*TASK DETAILS*: Could you filter the records below and keep only the lines with the word "agent"?

*EXERCISE INPUTS*:
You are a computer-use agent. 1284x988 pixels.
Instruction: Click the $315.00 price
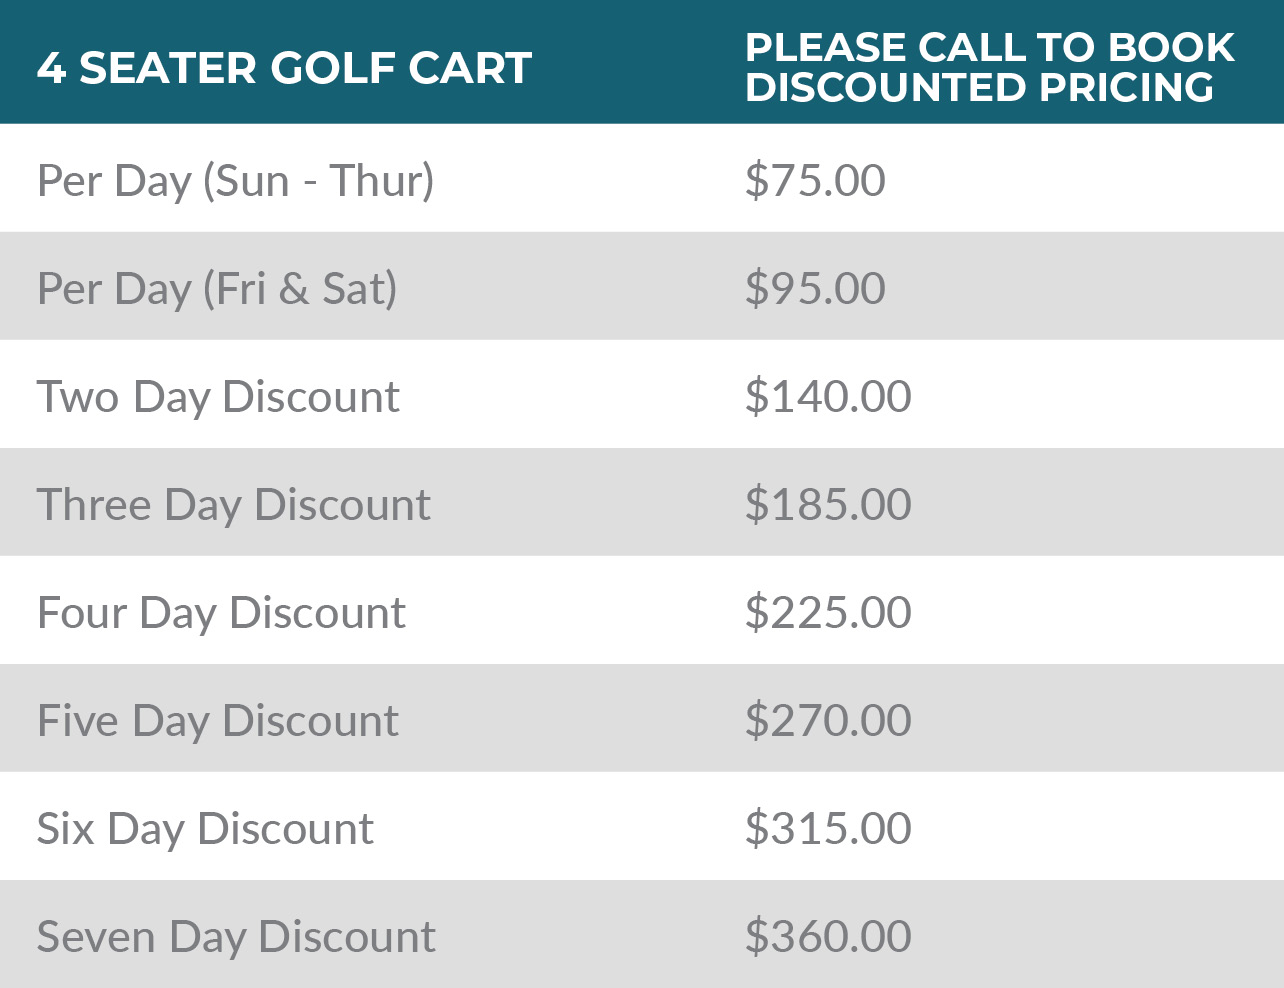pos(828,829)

* * *

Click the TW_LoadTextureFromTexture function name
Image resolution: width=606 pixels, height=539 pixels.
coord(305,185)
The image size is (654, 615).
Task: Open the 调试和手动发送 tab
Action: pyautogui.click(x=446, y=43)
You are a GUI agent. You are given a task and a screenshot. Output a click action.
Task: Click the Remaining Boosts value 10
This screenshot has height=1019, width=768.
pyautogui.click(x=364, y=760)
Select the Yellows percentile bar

*RESULT BELOW*:
You are a computer-use agent. 1284x988 pixels.
You are a GUI agent. You are given a task and a screenshot. Output a click action.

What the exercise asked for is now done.